Exception Details: System.InvalidOperationException: Fill: SelectCommand.Connection property has not been initialized.
Once we got this, we remembered seeing it somewhat unpredictably during development:
We were using the MyGenerations OR Mapper for our data tier. This is an open source product so we were compiling it in release mode on our own then just pointing to the DLL. Because it was open source, one of us added the MyGenerations project to our solution to debug the problem, but doing so made the problem go away. We ended up adopting this as a workaround to this problem so we could move on (mistake #1).
Just before deploying our application to the live servers, we had a conversion application that was written to convert data from the legacy system to the new system. Everything worked fine until we tried doing the true conversion – we had this same problem. Somebody stumbled upon a workaround by simply running the conversion utility in debug mode and this worked. Because all systems were down and this conversion tool was a 1-run program before it got thrown away, this was an acceptable solution. However, nobody looked further into the problem (mistake #2).
So now back to the present day.
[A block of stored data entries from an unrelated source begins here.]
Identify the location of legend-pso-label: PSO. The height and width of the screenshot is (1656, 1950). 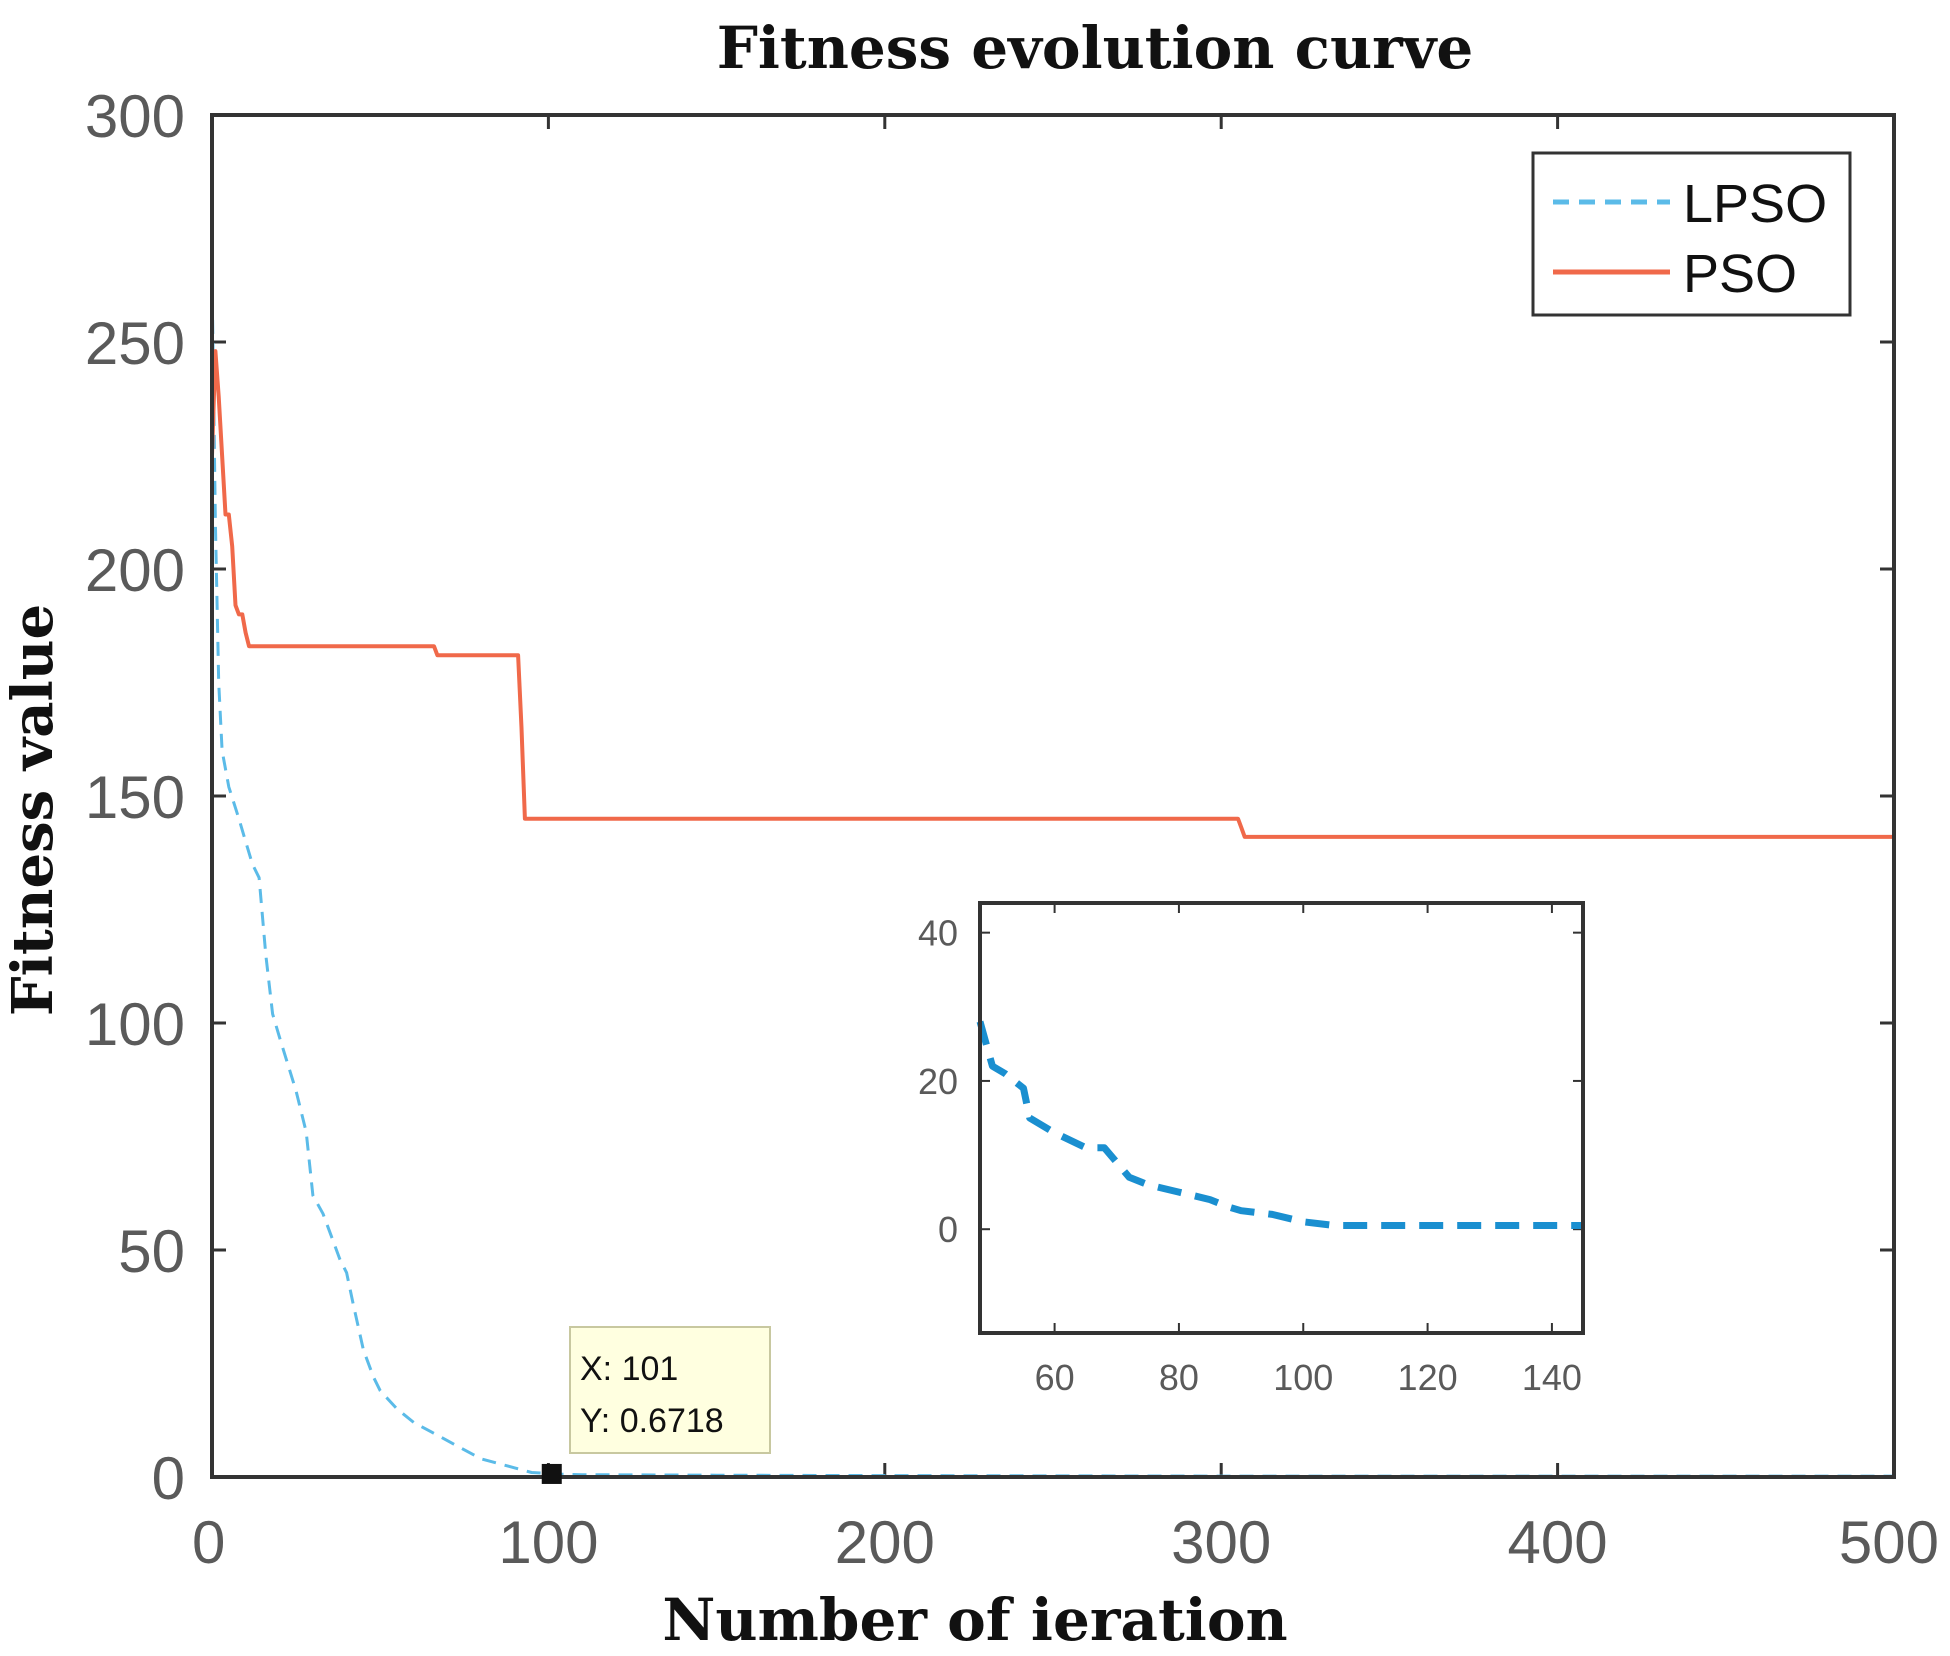
(1740, 274).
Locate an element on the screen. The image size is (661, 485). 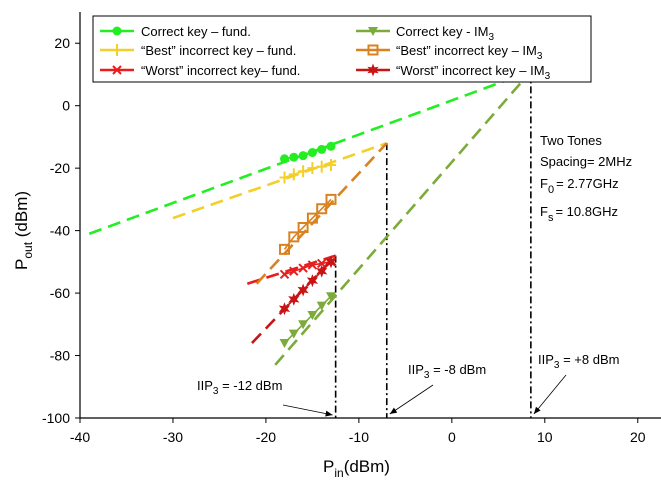
iip3-annotation: IIP3 = +8 dBm is located at coordinates (578, 362).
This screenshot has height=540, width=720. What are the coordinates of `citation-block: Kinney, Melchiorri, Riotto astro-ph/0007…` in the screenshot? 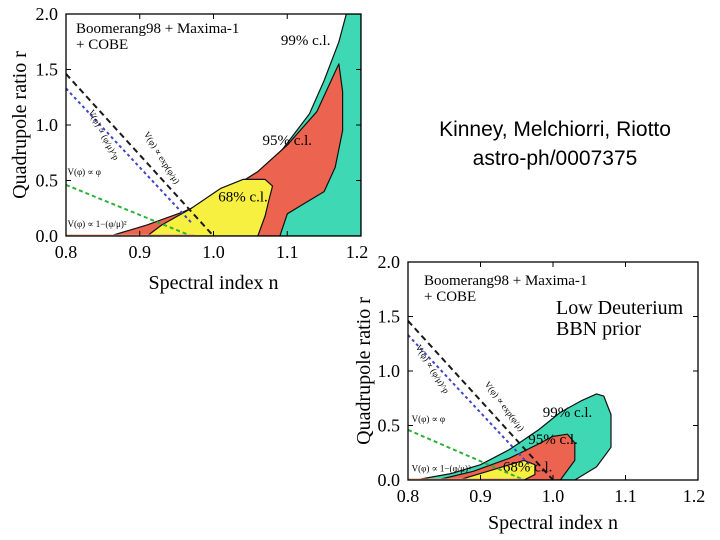 It's located at (555, 144).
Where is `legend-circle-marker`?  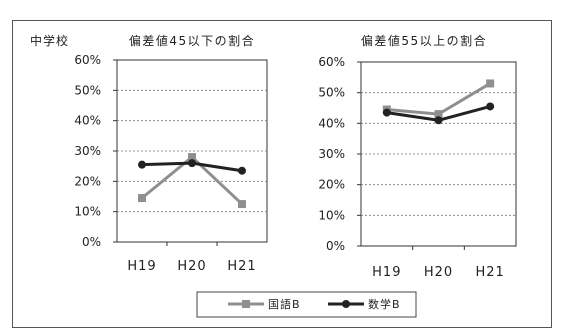 legend-circle-marker is located at coordinates (346, 304).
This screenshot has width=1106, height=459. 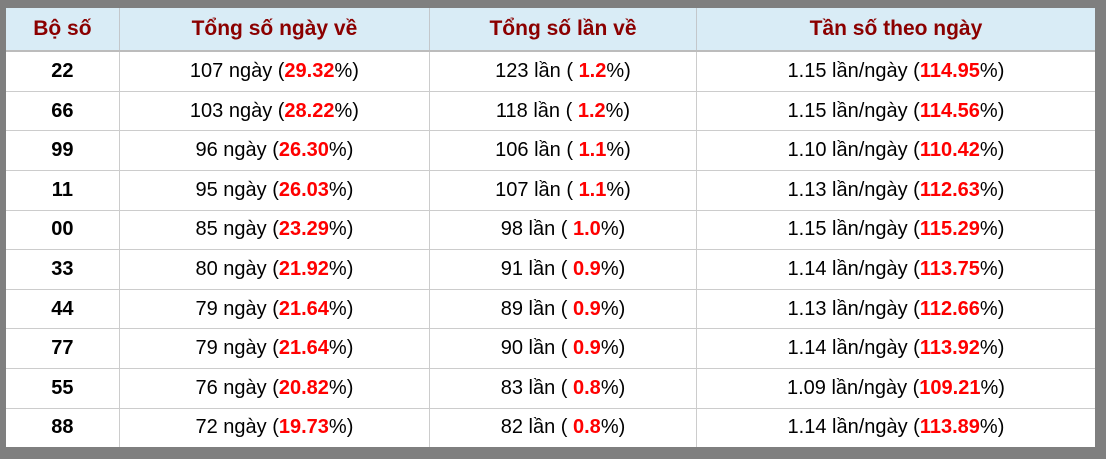 I want to click on total-days-cell: 96 ngày (26.30%), so click(x=275, y=150).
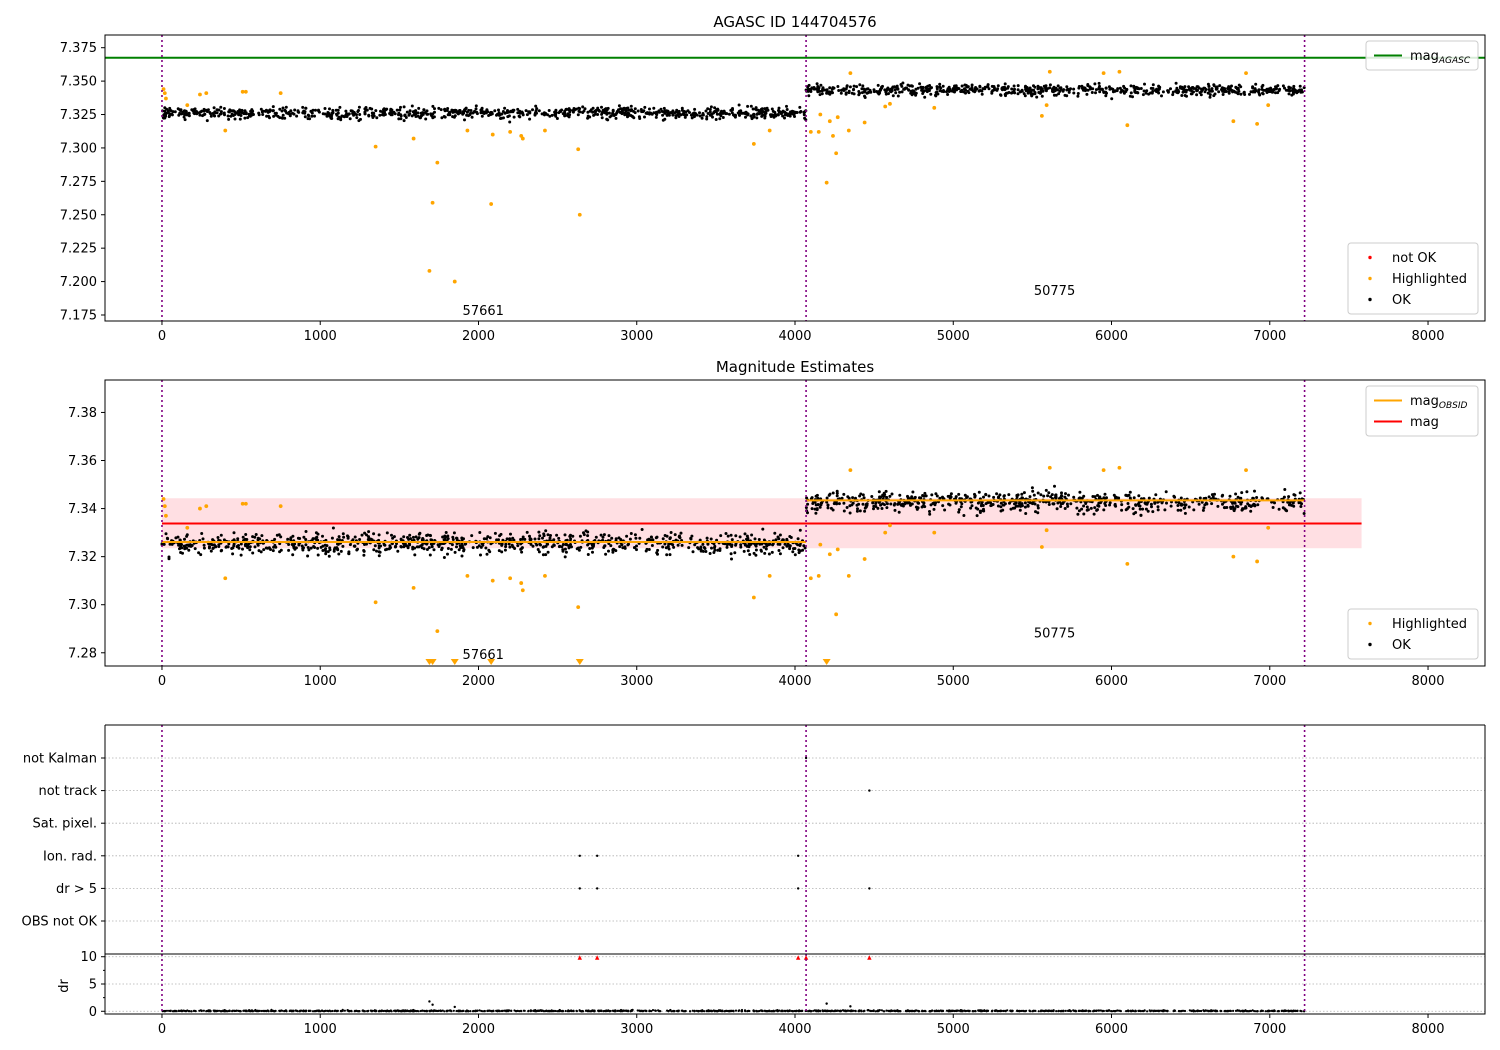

Once going live, it seemed every couple days we’d get this problem. Once this problem occurred, ALL connections (it seemed) were hosed and the entire site was down until we did an IISReset. Because it happened so infrequently and we had no clue how to reproduce it, we just monitored the situation with this defect (while working on many other defects). Over a period of a couple weeks, this problem grew and grew until it was happening 10 times a day (again, we didn’t know how to reproduce it but we were logging the hell out of things from every angle we could think of).
Oh, and one more thing – our database is being hit by 3 independent web sites/servers and they were only going down 1-at-a-time so it was most likely not any issue with the database server itself.
Now the obvious first guess at the problem was that we weren’t closing our connections and the connection pool was running out of them or perhaps we had hanging transactions that were causing problems, or something along those lines. We code reviewed the MyGenerations code up and down, left and right to no avail. Then we started reviewing tons of our code, again, no luck. However, one thing we did learn was that simply doing nothing other than compiling the solution in debug mode made the problem go away!
We finally opened a ticket with Microsoft. After a couple weeks of working with them and one of our guys stumbling upon this post, we finally came to the source of the problem – a bug in .NET 2.0’s ADO.NET. Before I show you the fix, read this snippet from an email from Microsoft after we fixed it that explains the problem at a high level:
Based on your information, I did locate a bug on this. The development team does not have any plans right now for a hot fix, but they are looking at fixing this in the future as the forum post indicates. The issue only occurs when you use the transaction as the sole (or last) reference to the connection. Then there is a brief window when the transaction only has a weak reference to the connection and if a Garbage Collection occurs before it is converted to a strong reference, then it will collect the connection object. The reason it doesn’t show the problem in the debug build is that variables are not freed as early as they are when an application is compiled for Release mode, and so we delay enough the window is a non issue. The workaround is fairly simple once you understand the nature of the problem and that is to keep an external reference to the connection that is outside the transaction object.
So the fix was just as he said it was, keep an external reference to the connection that is outside the transaction object. So in our case, with the help of the MyGenerations developers, we modified the MyGenerations code to do this and our problem is gone, at last! So expect an update to their software very soon to work around this .NET bug. And if you hit this problem with your own code, now you know how to fix it.